> _TRY IT_
Where the string "Open" occurs in a line of the entries below, copy that line.

> _DATASET EXTRACT_

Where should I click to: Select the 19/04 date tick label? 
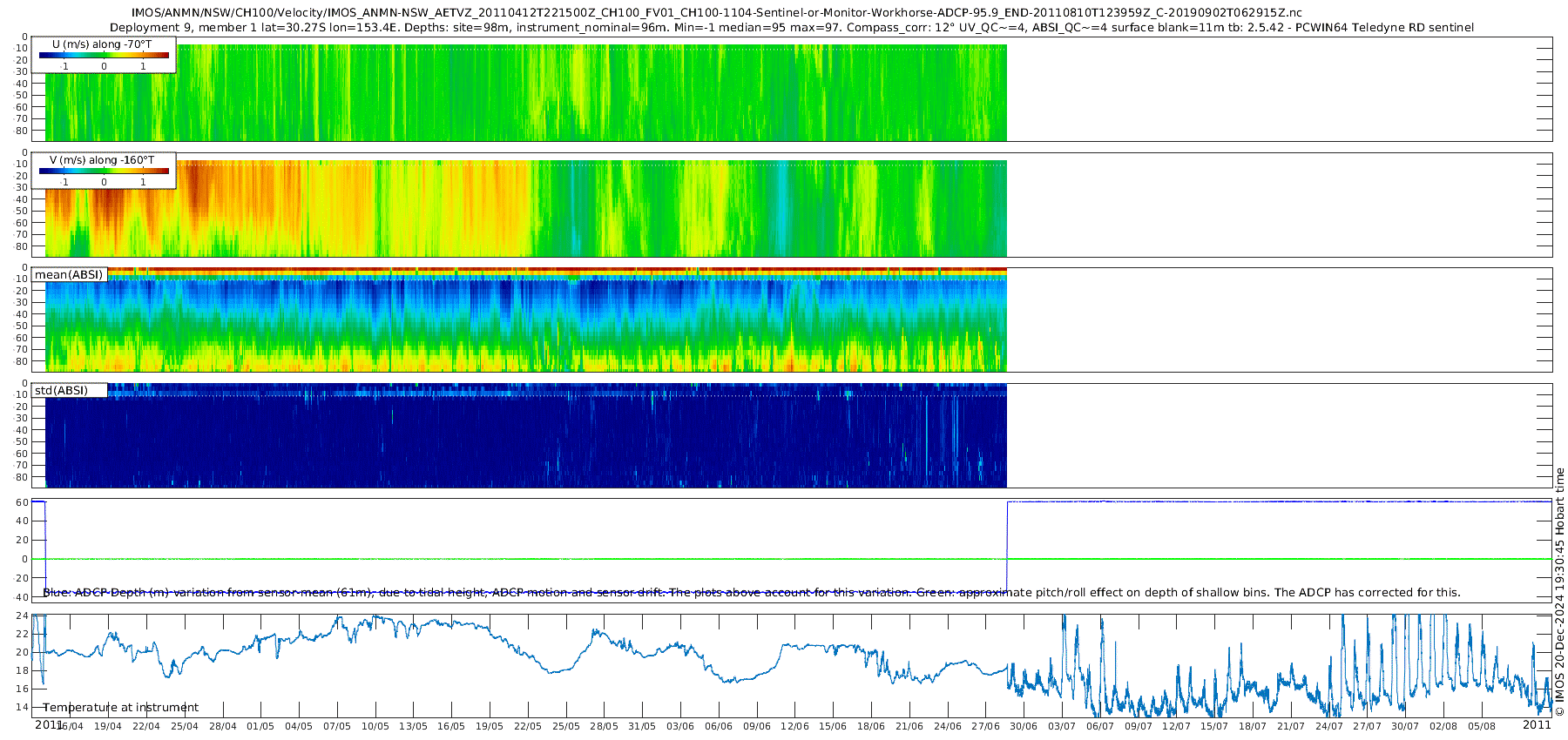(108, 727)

* * *

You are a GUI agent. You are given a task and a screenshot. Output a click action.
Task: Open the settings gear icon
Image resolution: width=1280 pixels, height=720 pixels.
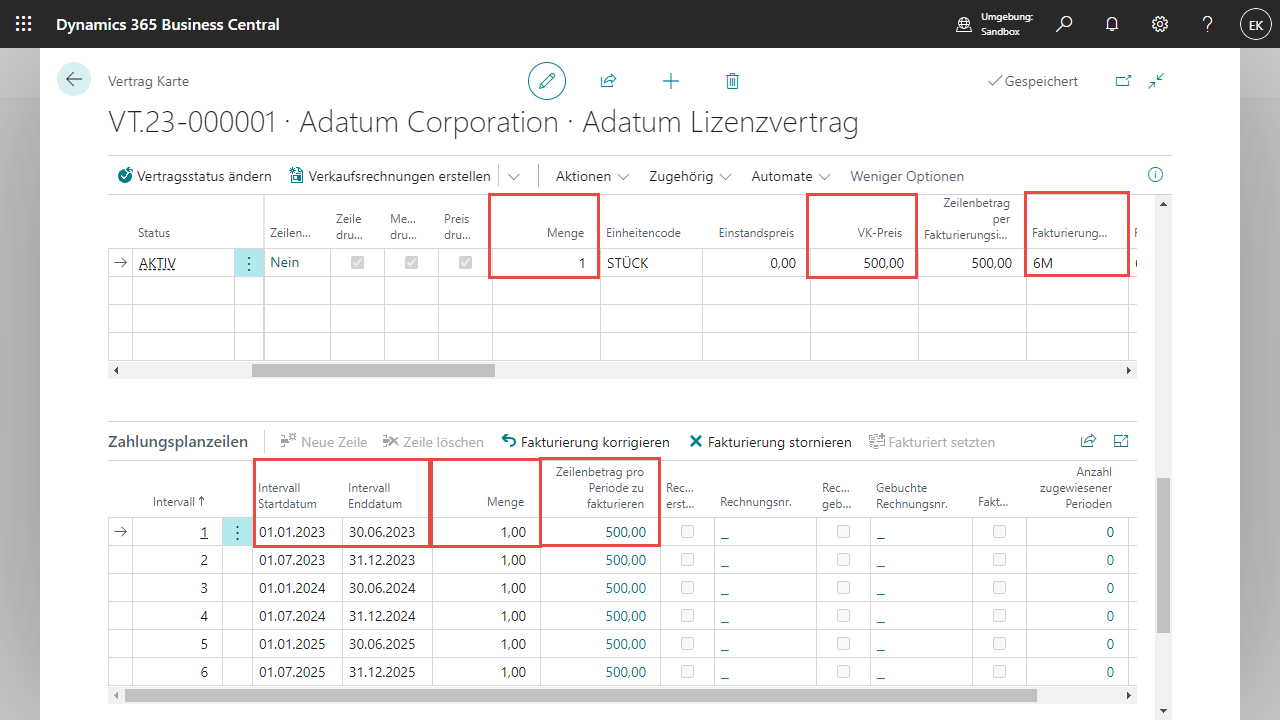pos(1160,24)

...

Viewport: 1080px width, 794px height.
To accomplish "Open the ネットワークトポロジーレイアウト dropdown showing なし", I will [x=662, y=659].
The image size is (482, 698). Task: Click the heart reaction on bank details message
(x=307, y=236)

> _RESPONSE TO THE TASK_
Task: Open the settings gear icon
To accomplish "Open the ネットワークトポロジーレイアウト dropdown showing なし", I will [x=662, y=659].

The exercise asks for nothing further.